By Ivy Benson
The two former government officials standing trial for their involvement in the importation of 15, 000 metric tonnes of rice from India into the country have filed a submission of no case before an Accra Financial Court.
The accused persons, Akwasi Osei-Adjei, former Minister of Foreign Affairs and Daniel Charles Gyimah, former Managing Director (MD) for National Investment Bank (NIB) filed their submissions after the prosecution ended its case before the court, presided over by Justice Bright Mensah.
However, the prosecution from the Attorney-General’s Department is expected to respond to the issues raised by the defence, as the court adjourned hearing to January 26, 2011.
Akwasi Osei-Adjei is standing trial together with Daniel Charles Gyimah for causing financial loss to the state for their involvement in importing 15, 000 metric tonnes of rice from India into the country.
The accused persons are facing criminal charges for contravening the Public Procurement Act, and in the process, causing financial loss of US$1,408,590 (GH¢1,524,952) to the state, in the various roles they played in the importation of some 15,000 metric tonnes (300,000 bags) of rice for the Government of Ghana in 2008, from India.
They are facing eight counts of conspiracy, contravening provisions of the Public Procurement Act, using public office for profit, stealing and willfully causing financial loss to the state, and have pleaded not guilty to all the charges leveled against them, and they have each been admitted to bail in the sum of GH¢200,000, with two sureties to be justified.
Additionally, the accused persons were to deposit the title deeds of immovable properties, valued at GH¢1 million, at the court’s registry.
It is the case of the prosecution that somewhere in February 2008, the former Minister of Trade and Industry, Joe Baidoo Ansah, initiated the importation of rice from India.
According to the State Prosecutor, a letter dated February 13, 2008, indicated that the former Trade Minister requested the Indian government, through its High Commission in Ghana, to buy 100,000 metric tonnes of (25%-35%) broken rice, with the consignee being the Ghana National Procurement Agency (GNPA).
The arrival of the rice into the country was scheduled for May 2008, “to help curb the severe increase of price of staples in Ghana.”
Mr. Gyambiby further pointed out that in another letter dated April 10, 2008, and addressed to the Minister of External Affairs of India, Mr. Joe Baidoo Ansah referred to an earlier meeting held between former President Kufuor and the Minister of Commerce of India, and drew attention to the “severe food situation looming in Ghana,” and sought to procure from the Indian Government 300,000 metric tonnes of low grade white 25% broken rice for shipment to Ghana, by June 2008.

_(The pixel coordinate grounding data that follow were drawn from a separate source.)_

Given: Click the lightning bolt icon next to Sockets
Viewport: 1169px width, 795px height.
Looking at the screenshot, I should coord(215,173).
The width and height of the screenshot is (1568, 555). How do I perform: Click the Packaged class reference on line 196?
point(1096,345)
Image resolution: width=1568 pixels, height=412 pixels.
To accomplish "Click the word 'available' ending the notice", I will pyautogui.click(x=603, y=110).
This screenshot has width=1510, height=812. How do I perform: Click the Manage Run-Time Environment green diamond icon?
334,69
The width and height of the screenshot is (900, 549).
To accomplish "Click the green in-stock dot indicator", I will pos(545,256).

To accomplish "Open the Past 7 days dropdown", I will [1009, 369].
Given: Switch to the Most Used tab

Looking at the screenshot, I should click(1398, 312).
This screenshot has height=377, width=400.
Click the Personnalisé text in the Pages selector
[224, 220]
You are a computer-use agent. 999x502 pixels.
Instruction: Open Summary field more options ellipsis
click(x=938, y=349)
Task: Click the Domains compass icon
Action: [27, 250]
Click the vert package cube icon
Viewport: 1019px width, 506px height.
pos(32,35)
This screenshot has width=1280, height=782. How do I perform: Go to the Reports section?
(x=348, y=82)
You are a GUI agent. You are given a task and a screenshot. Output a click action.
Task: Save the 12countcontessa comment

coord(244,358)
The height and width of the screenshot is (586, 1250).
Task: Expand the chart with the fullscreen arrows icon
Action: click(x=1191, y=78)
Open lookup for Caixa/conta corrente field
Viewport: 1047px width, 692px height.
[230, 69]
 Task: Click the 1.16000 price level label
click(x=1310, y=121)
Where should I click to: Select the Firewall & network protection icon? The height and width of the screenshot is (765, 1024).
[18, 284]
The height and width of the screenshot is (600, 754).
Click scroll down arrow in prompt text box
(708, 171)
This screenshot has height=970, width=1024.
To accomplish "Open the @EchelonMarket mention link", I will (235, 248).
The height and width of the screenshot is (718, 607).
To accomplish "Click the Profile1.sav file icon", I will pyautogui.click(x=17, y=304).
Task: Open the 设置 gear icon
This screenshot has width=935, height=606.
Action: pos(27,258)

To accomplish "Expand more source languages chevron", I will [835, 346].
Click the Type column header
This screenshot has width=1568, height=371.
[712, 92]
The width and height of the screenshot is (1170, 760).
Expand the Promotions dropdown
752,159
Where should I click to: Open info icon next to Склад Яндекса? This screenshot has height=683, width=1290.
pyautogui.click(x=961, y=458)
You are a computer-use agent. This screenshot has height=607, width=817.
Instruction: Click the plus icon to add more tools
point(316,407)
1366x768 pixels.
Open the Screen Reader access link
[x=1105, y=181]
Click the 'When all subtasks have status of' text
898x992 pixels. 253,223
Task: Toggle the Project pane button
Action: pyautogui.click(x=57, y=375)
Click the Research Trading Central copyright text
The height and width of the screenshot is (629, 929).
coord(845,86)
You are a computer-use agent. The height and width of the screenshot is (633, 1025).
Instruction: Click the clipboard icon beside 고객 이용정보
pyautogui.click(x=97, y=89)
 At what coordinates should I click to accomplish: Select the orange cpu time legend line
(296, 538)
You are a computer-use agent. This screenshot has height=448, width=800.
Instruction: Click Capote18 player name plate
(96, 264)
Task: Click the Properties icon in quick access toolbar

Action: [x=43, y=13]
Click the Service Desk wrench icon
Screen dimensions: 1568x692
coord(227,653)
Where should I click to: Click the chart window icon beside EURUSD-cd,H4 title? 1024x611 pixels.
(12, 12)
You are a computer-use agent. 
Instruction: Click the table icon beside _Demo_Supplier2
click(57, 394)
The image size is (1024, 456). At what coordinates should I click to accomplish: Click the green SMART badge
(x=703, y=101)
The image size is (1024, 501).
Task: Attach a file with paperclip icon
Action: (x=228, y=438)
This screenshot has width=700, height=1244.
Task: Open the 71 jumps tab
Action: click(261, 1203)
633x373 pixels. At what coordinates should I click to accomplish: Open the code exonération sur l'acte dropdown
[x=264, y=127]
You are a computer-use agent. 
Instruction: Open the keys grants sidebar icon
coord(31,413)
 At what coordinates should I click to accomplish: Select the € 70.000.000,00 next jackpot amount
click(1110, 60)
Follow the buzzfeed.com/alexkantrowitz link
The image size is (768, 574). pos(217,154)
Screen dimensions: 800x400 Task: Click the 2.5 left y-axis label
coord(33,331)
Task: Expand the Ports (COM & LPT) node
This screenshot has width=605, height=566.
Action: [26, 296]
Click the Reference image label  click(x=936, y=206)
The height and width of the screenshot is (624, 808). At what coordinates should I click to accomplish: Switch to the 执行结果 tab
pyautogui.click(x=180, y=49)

In April 2008, Mr. Akwasi Osei Adjei took over the effort by Joe Baidoo Ansah, and nominated the NIB as the sole consignee, prosecution indicated, with Mr. Daniel Charles Gyimah, representing the NIB, and negotiated the terms of the contract with the State Trading Corporation of India, through the Ghana High Commission in India.
“The Commissioner was instructed by the 1st accused to sign the contract on behalf of the Government of Ghana, represented by first accused, the High Commissioner and 2nd accused (MD) NIB,” prosecution stated.
The state prosecution noted that on arrival of the rice, efforts by the NIB to get import tax exemption from Ministry of Finance to clear the rice were turned down, owing to the commercial nature of the contract, since the Ministry of Finance was not involved in the transaction.
The rice, according to the prosecution, has since been in the CEPS bonded warehouse, with a physical count of the consignment, revealing a shortage of 2,997 bags. The remaining quantity of rice was in a varying state of wholesomeness, as the NIB was making efforts to sell them through the tender process, the court was told.
The state prosecution further contended that the transaction was that of a public procurement, and investigations conducted into the importation of the rice by the BNI, revealed that the provisions of the Public Procurement Act were not followed.
Additionally, the prosecution noted that the investigations also revealed that about 2,997 bags of rice short-landed were diverted for sale elsewhere, for huge private profit.